The third party system required for each call a sequence number to be supplied with calls. Since we do communication through multiple threads, we need a Sequence abstraction that is shared among the threads. Let's give this a first stab.
Notice, this is a two-part article, part two is found here
1. The unsafe approach
public class Sequence
{
long count;
readonly long start;
const long Max = 9999999999L;
public Sequence(long seed)
{
start = seed;
this.count = seed;
}
public string Next()
{
count = count == Max
? start
: count + 1;
return string.Format("{0:D10}", count).Substring(0, 10);
}
}
This implementation clearly is not thread safe, two threads calling Next() can get the same same sequence number.
2. Thread safe version using lock()
To ensure thread safety, we draw upon the oldest trick in the book, protect the critical regions. We use C#'s lock(). Notice how the scope of the lock covers the whole method. If we only lock the code that changes count we may return duplicate values. For an example as simple as this, there are opportunities for reducing the running time. But more on that later.
public class Sequence
{
....
readonly Object lockObject = new Object();
public string Next()
{
lock(lockObject)
{
count = count == Max
? start
: count + 1;
return string.Format("{0:D10}", count).Substring(0, 10);
}
}
}
Also notice that we are using an explicit object lockObject for the lock. This is a better practice than using this as the lock object. Locking on this may be dangerous. Nothing prevents other parts of the system to also use the Sequence instance for their locking - in turn potentially creating non-trivial deadlocks. By using a private object we shield ourselves from such a predicament.

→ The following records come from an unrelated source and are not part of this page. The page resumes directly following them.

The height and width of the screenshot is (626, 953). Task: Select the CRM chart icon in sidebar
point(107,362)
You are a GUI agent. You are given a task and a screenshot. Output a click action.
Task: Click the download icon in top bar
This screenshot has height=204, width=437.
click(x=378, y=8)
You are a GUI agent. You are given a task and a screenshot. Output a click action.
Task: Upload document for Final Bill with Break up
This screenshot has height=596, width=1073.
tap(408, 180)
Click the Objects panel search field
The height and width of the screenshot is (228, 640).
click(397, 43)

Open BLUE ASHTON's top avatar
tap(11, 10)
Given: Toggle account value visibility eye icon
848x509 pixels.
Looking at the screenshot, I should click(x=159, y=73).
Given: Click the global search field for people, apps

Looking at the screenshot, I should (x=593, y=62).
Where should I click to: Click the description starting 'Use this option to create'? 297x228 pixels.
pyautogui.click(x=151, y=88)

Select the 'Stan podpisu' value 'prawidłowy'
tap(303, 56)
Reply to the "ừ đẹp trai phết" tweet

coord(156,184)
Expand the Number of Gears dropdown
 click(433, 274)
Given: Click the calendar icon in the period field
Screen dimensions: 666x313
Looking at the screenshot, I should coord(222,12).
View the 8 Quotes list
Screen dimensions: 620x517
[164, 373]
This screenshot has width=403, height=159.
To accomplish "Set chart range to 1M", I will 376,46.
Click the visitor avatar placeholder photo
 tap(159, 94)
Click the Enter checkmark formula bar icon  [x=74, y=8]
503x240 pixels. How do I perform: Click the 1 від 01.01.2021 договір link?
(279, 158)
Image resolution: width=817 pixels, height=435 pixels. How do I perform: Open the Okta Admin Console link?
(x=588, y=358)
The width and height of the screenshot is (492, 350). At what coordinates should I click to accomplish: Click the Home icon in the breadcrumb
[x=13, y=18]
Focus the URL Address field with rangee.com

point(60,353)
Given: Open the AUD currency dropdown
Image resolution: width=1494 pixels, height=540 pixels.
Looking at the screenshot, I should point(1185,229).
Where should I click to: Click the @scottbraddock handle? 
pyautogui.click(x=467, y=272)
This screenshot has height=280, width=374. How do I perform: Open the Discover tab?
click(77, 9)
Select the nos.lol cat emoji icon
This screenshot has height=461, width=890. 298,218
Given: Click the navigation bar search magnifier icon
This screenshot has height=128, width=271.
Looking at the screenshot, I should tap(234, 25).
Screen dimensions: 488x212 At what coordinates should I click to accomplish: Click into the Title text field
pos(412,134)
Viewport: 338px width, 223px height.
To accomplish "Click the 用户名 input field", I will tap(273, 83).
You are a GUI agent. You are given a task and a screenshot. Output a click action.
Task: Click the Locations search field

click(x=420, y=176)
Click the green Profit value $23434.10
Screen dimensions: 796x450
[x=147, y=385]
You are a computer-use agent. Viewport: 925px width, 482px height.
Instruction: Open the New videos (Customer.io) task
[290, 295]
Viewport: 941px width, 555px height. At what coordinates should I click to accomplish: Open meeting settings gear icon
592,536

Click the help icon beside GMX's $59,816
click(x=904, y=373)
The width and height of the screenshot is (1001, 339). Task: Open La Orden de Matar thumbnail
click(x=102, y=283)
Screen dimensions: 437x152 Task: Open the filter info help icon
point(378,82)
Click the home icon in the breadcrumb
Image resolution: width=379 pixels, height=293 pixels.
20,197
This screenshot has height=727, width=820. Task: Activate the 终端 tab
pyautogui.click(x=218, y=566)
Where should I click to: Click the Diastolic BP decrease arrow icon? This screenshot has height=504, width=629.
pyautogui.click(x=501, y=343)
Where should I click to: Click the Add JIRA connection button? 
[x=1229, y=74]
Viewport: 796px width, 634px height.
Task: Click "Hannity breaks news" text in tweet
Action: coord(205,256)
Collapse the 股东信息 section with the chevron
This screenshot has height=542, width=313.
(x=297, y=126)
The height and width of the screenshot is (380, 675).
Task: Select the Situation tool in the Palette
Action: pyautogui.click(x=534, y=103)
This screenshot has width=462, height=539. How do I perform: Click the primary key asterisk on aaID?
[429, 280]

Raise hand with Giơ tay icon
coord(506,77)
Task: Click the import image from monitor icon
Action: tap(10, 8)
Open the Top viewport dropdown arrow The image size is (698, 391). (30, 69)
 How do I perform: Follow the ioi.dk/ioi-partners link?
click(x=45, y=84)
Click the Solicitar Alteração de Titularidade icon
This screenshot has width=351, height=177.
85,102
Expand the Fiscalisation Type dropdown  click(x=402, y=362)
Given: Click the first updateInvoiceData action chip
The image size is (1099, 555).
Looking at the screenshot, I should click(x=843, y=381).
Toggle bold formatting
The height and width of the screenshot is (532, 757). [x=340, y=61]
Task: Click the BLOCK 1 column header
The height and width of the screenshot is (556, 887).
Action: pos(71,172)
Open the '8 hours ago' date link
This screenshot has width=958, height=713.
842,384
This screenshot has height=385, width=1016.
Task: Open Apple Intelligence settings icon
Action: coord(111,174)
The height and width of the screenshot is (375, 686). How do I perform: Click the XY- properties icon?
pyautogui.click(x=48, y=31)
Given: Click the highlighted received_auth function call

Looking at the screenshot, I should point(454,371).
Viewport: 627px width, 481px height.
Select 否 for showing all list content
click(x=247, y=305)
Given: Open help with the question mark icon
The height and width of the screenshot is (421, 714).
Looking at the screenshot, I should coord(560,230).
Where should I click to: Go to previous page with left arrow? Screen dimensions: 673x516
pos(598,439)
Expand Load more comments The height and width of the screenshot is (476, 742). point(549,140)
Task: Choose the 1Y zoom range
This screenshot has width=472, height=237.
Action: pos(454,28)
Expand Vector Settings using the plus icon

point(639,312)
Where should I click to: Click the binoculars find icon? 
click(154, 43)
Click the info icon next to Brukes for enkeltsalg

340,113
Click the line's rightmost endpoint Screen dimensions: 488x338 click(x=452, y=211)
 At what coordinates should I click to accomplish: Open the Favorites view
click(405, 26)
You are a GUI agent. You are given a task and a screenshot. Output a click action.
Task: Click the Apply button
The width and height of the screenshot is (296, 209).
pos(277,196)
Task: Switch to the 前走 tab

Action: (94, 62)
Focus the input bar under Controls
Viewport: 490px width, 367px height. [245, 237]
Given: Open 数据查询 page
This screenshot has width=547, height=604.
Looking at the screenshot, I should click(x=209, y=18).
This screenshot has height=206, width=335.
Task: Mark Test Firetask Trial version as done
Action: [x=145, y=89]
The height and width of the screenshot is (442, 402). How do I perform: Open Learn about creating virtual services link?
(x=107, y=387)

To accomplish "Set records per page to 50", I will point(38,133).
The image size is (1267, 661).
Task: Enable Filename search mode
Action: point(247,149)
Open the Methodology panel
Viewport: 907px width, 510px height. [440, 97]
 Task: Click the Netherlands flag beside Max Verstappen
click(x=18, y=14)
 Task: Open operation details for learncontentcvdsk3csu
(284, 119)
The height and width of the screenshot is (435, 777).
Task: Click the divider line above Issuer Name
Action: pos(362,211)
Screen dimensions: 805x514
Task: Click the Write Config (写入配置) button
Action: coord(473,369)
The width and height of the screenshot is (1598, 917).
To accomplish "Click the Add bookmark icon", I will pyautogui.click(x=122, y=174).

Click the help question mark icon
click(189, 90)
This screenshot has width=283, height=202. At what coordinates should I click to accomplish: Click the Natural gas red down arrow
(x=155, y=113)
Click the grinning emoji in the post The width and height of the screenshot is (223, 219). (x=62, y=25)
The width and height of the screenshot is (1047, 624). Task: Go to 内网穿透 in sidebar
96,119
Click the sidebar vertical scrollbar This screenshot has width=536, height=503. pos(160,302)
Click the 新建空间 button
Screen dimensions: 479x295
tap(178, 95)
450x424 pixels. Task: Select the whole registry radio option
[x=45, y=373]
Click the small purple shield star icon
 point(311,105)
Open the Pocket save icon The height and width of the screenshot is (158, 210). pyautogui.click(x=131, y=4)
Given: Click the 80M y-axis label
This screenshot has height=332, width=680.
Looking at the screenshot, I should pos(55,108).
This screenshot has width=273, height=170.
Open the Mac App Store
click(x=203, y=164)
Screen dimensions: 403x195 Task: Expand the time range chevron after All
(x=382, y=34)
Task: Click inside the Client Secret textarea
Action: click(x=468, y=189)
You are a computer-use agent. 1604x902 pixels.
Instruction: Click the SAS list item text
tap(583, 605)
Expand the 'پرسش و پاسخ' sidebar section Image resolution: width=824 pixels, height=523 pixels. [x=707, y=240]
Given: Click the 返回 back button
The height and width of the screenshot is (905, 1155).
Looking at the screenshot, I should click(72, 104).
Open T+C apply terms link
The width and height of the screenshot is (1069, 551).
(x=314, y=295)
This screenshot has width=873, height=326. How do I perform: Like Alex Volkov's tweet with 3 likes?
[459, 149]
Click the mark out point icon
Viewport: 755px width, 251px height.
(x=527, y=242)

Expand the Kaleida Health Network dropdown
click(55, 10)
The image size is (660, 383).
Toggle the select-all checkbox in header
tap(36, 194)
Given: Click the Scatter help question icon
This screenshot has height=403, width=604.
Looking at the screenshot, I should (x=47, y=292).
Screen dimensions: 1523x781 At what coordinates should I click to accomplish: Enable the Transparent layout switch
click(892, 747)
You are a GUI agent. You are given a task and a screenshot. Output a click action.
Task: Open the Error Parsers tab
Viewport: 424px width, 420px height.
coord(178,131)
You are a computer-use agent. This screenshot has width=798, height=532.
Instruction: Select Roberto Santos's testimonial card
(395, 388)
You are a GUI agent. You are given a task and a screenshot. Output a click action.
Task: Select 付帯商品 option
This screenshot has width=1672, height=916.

3. Building a low-level lock using Interlocked
So locks are fairly advanced in concept. They involve some registration-notification mechanism by which to waking up waiting threads upon the release of a lock. All such registration and notification surely must incur a cost. Now that we have a version without locking and one with locking, it is pretty easy to measure the difference. That will tell us the overhead, and there is one, but the difference may be difficult to fully appreciate. The reason being that the more we stuff into the locked region the slower the lock construct will seem to be. Thus I'm interested in measuring differently.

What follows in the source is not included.